(DATA LISTING)
■ ■ ■ ■ ■ ■ ■

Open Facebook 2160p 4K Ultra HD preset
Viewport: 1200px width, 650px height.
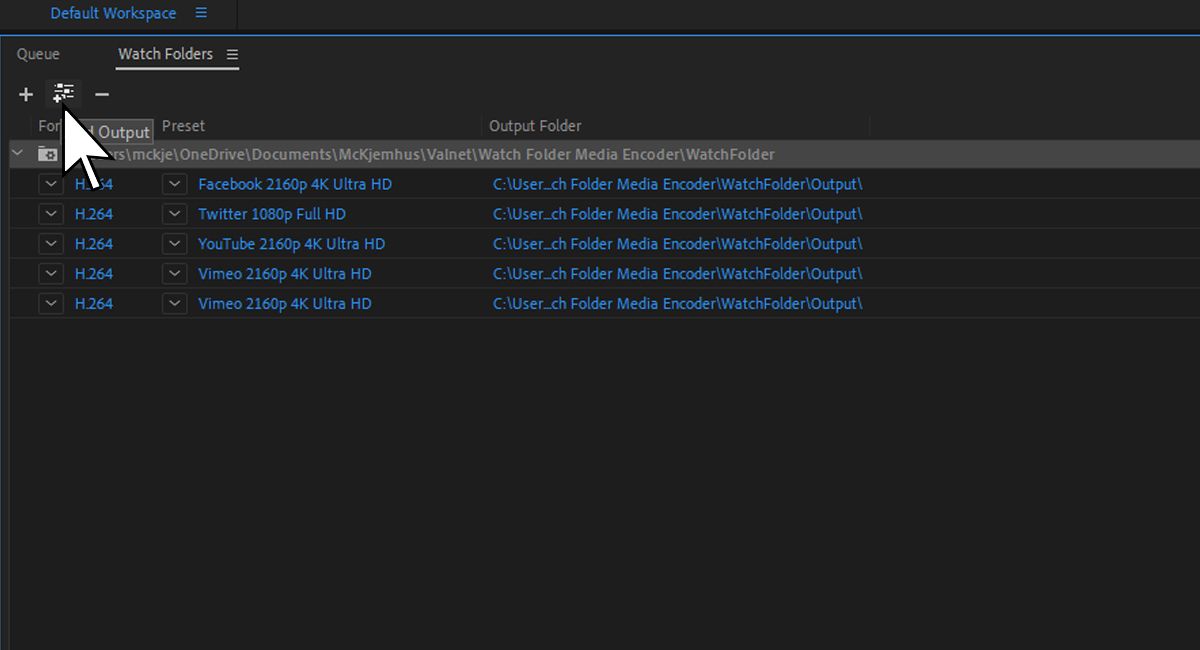coord(295,184)
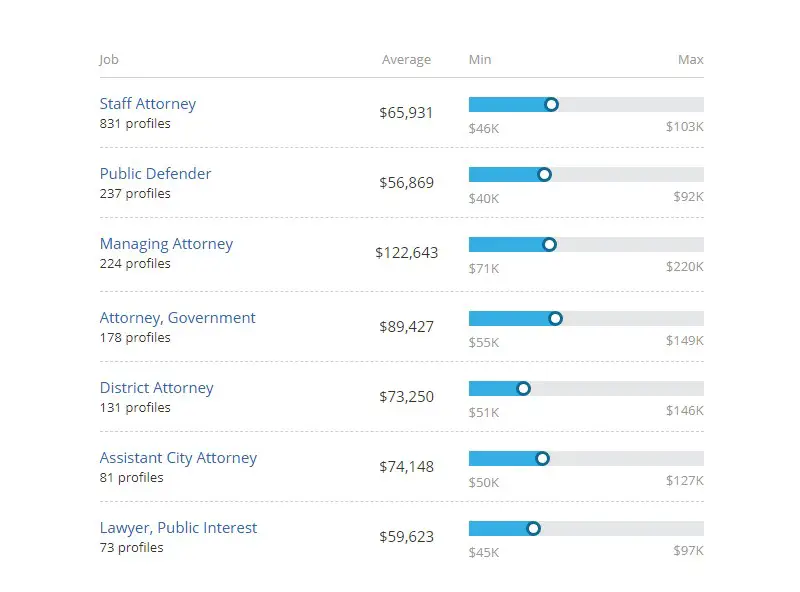Click the Assistant City Attorney link
The width and height of the screenshot is (800, 592).
(178, 458)
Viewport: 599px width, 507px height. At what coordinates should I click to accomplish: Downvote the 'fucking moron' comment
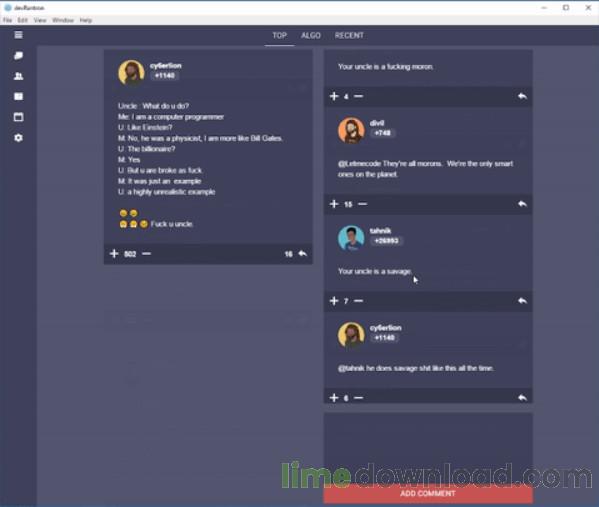point(358,96)
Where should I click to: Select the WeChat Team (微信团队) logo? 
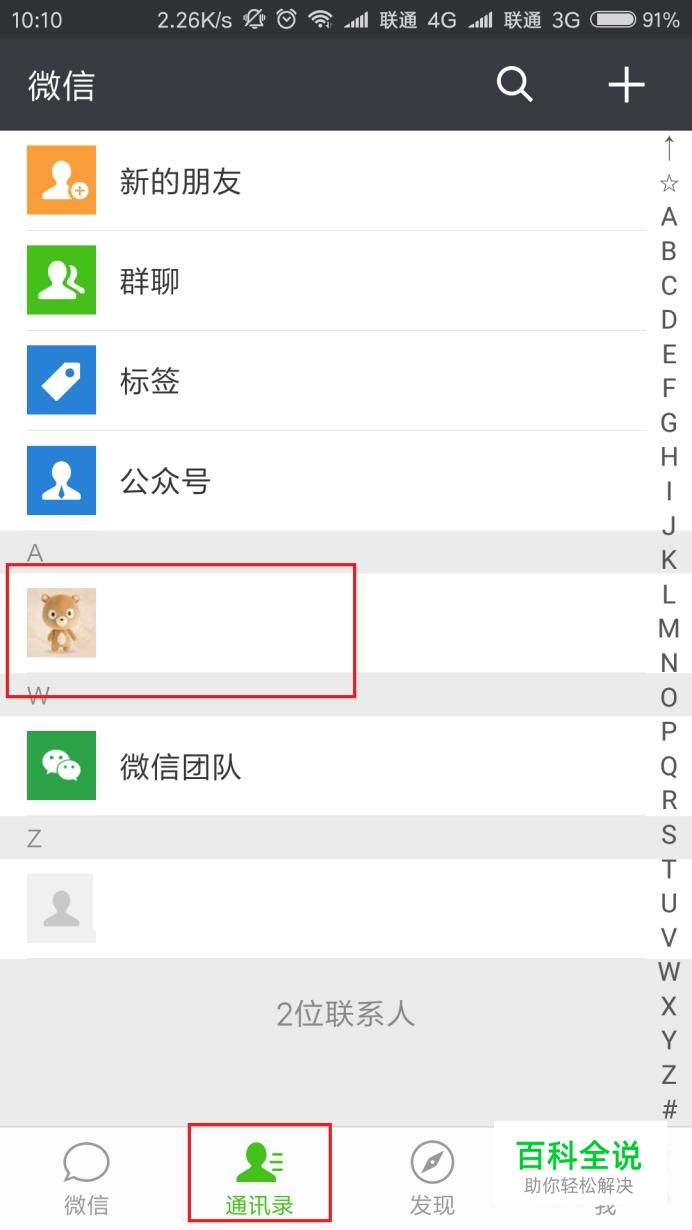click(61, 766)
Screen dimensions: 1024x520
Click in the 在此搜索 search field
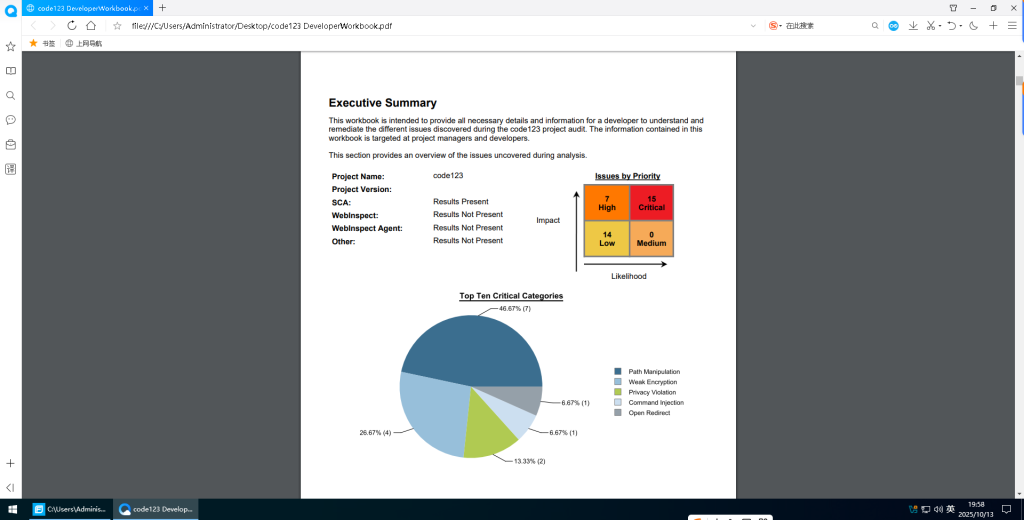(820, 26)
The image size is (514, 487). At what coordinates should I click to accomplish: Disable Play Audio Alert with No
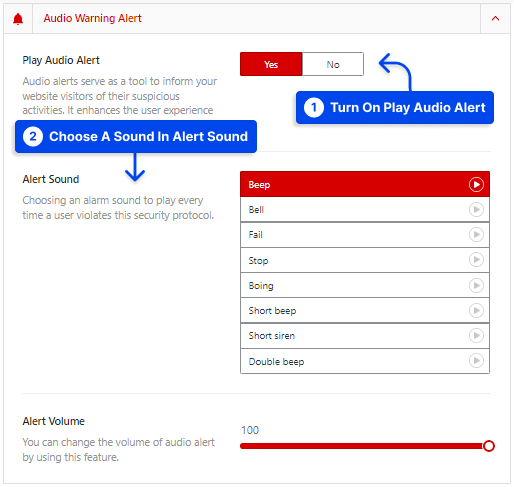(333, 64)
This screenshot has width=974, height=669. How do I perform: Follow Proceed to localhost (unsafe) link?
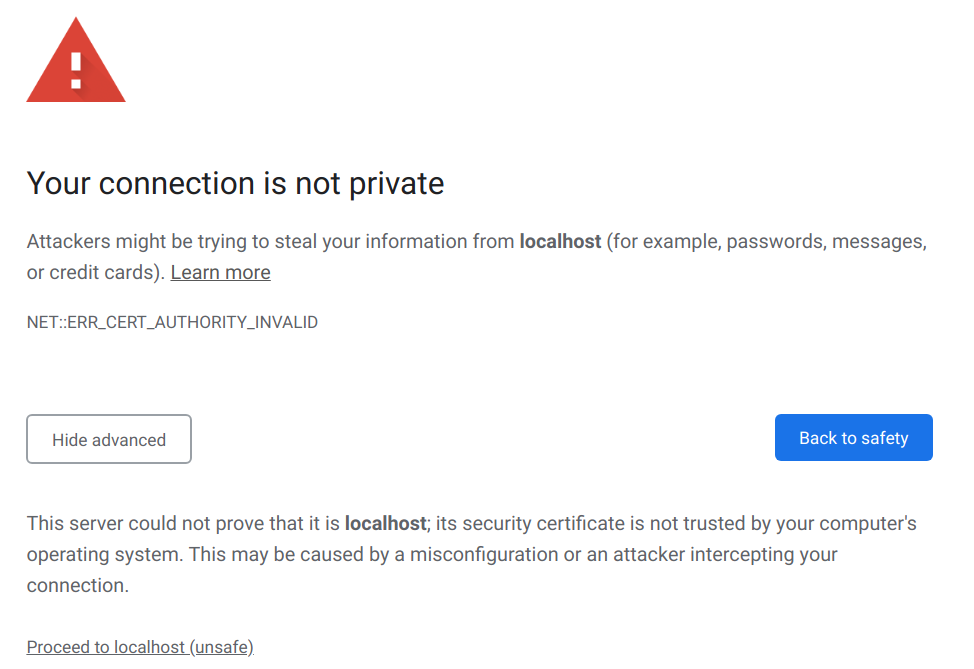click(x=140, y=647)
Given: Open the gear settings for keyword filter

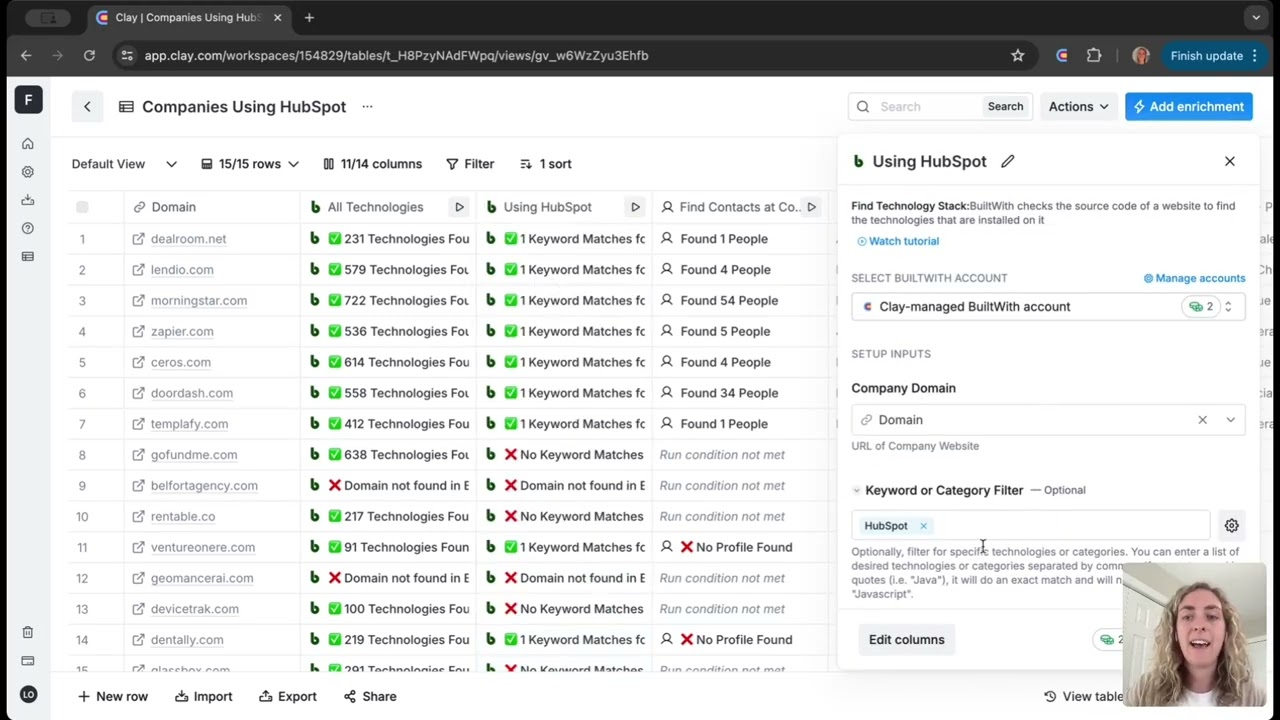Looking at the screenshot, I should tap(1231, 525).
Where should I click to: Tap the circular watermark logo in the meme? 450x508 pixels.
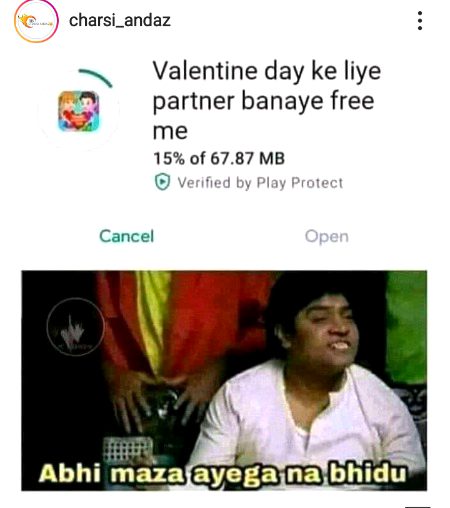[x=76, y=327]
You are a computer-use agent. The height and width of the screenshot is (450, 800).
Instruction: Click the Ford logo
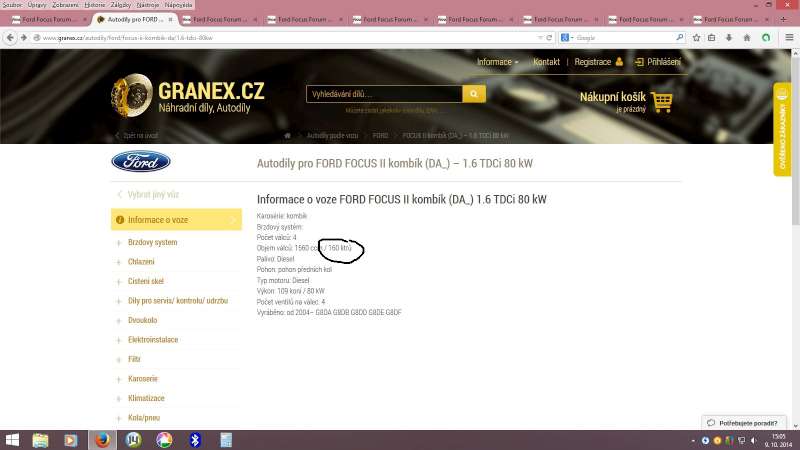tap(141, 161)
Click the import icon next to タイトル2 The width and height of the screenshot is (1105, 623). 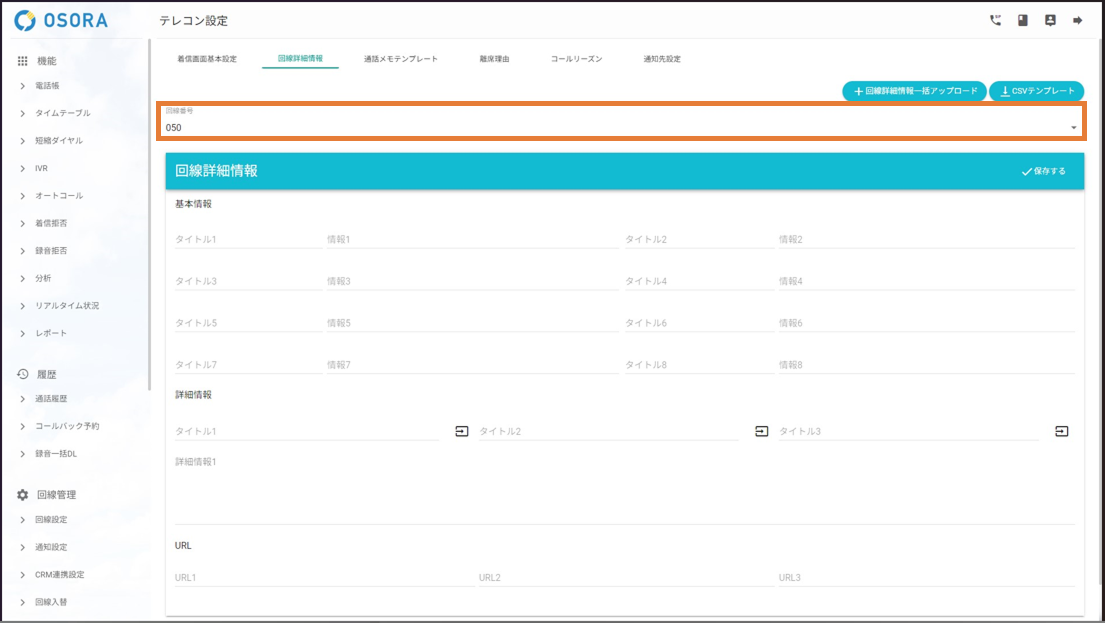click(x=762, y=431)
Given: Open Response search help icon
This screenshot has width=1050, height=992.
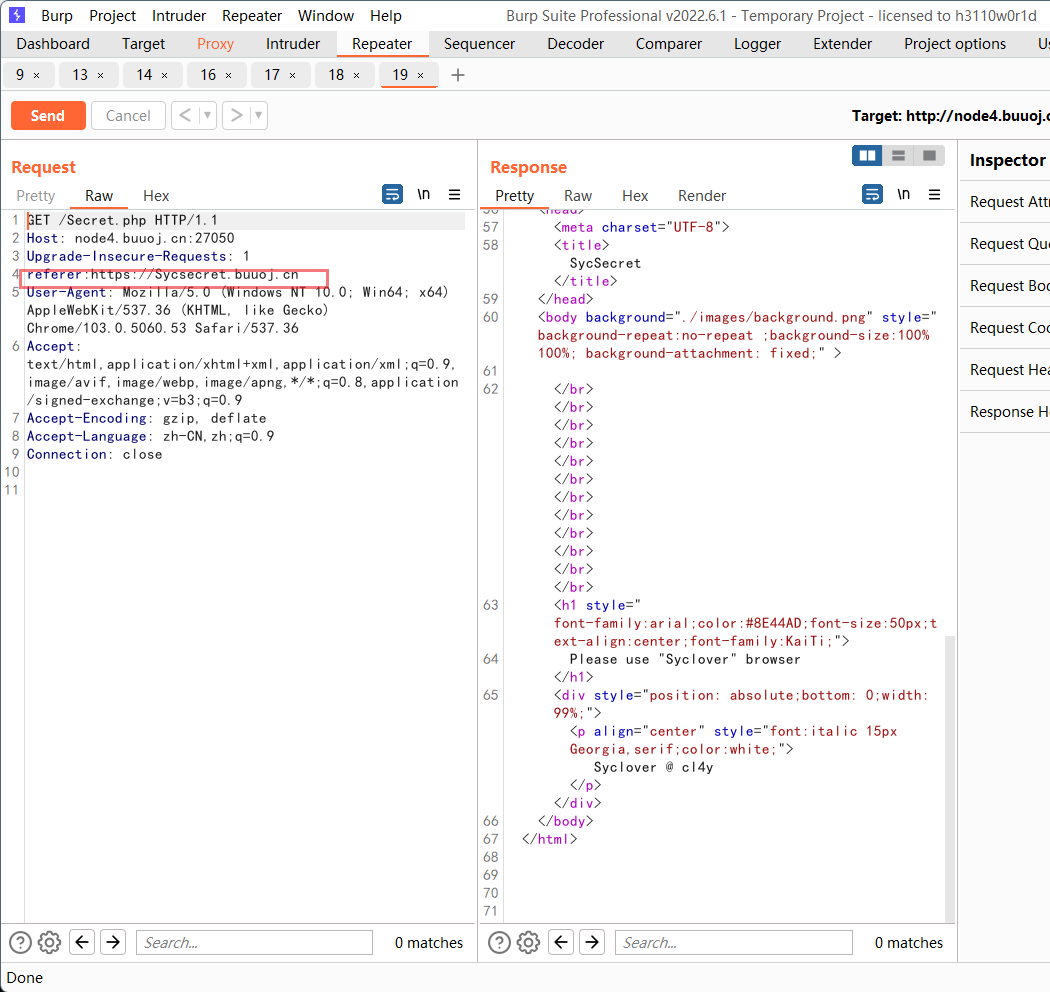Looking at the screenshot, I should (499, 942).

■ ■ ■ ■ ■ ■ ■

(ASSIGNMENT) Pictures are to be omitted. Output verbatim only the lines from the one holding "Given: Open Response search help icon" through the end of the material, both included.

(THE COMPLETED TASK)
Given: Open Response search help icon
This screenshot has width=1050, height=992.
Looking at the screenshot, I should (499, 942).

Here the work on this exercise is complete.